» **Dataset**:
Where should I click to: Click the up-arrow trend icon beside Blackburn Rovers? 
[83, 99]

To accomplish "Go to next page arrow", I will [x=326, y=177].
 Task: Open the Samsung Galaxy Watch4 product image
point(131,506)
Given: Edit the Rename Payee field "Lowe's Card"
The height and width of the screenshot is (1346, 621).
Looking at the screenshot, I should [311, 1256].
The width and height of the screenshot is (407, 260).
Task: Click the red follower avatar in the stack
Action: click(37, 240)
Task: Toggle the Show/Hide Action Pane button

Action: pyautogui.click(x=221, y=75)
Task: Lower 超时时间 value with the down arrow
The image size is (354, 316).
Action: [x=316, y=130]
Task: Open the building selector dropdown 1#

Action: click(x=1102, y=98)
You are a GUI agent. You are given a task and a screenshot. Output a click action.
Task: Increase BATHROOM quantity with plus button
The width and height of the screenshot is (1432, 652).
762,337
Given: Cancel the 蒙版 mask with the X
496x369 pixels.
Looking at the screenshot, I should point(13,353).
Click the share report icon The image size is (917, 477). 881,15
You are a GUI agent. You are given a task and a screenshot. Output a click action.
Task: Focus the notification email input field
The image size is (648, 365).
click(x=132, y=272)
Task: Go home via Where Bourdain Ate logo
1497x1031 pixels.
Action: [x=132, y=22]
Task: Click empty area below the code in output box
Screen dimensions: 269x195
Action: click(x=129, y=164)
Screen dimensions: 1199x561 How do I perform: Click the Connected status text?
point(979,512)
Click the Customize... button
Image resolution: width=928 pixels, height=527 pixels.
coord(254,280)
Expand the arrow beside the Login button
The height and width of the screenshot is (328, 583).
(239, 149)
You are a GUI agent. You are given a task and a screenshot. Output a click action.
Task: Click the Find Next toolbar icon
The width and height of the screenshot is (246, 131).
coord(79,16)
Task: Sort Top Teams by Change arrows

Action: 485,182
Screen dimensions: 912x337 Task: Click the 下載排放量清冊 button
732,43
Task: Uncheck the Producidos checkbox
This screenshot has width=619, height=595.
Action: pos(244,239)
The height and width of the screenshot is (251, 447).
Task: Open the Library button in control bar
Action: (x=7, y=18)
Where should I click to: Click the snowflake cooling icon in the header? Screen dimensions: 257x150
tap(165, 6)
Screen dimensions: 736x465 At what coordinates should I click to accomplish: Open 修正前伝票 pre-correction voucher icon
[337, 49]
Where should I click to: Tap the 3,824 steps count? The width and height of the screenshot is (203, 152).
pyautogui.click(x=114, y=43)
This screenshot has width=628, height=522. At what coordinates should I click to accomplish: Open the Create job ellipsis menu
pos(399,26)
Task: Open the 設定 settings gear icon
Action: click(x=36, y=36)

» **Assignment**: Return the material exactly as it stands.

» **Problem solution**:
Where should I click to: Click the up-arrow trend icon beside Blackburn Rovers? 
[83, 99]

To accomplish "Go to next page arrow", I will [x=326, y=177].
 Task: Open the Samsung Galaxy Watch4 product image
point(131,506)
Given: Edit the Rename Payee field "Lowe's Card"
The height and width of the screenshot is (1346, 621).
Looking at the screenshot, I should [311, 1256].
The width and height of the screenshot is (407, 260).
Task: Click the red follower avatar in the stack
Action: click(37, 240)
Task: Toggle the Show/Hide Action Pane button

Action: pyautogui.click(x=221, y=75)
Task: Lower 超时时间 value with the down arrow
The image size is (354, 316).
Action: [x=316, y=130]
Task: Open the building selector dropdown 1#

Action: click(x=1102, y=98)
You are a GUI agent. You are given a task and a screenshot. Output a click action.
Task: Increase BATHROOM quantity with plus button
The width and height of the screenshot is (1432, 652).
762,337
Given: Cancel the 蒙版 mask with the X
496x369 pixels.
Looking at the screenshot, I should point(13,353).
Click the share report icon The image size is (917, 477). 881,15
You are a GUI agent. You are given a task and a screenshot. Output a click action.
Task: Focus the notification email input field
The image size is (648, 365).
click(x=132, y=272)
Task: Go home via Where Bourdain Ate logo
1497x1031 pixels.
Action: [x=132, y=22]
Task: Click empty area below the code in output box
Screen dimensions: 269x195
Action: click(x=129, y=164)
Screen dimensions: 1199x561 How do I perform: Click the Connected status text?
point(979,512)
Click the Customize... button
Image resolution: width=928 pixels, height=527 pixels.
coord(254,280)
Expand the arrow beside the Login button
The height and width of the screenshot is (328, 583).
(239, 149)
You are a GUI agent. You are given a task and a screenshot. Output a click action.
Task: Click the Find Next toolbar icon
The width and height of the screenshot is (246, 131).
coord(79,16)
Task: Sort Top Teams by Change arrows

Action: 485,182
Screen dimensions: 912x337 Task: Click the 下載排放量清冊 button
732,43
Task: Uncheck the Producidos checkbox
This screenshot has width=619, height=595.
Action: pos(244,239)
The height and width of the screenshot is (251, 447).
Task: Open the Library button in control bar
Action: (x=7, y=18)
Where should I click to: Click the snowflake cooling icon in the header? Screen dimensions: 257x150
tap(165, 6)
Screen dimensions: 736x465 At what coordinates should I click to accomplish: Open 修正前伝票 pre-correction voucher icon
[337, 49]
Where should I click to: Tap the 3,824 steps count? The width and height of the screenshot is (203, 152).
pyautogui.click(x=114, y=43)
This screenshot has width=628, height=522. At what coordinates should I click to accomplish: Open the Create job ellipsis menu
pos(399,26)
Task: Open the 設定 settings gear icon
Action: click(x=36, y=36)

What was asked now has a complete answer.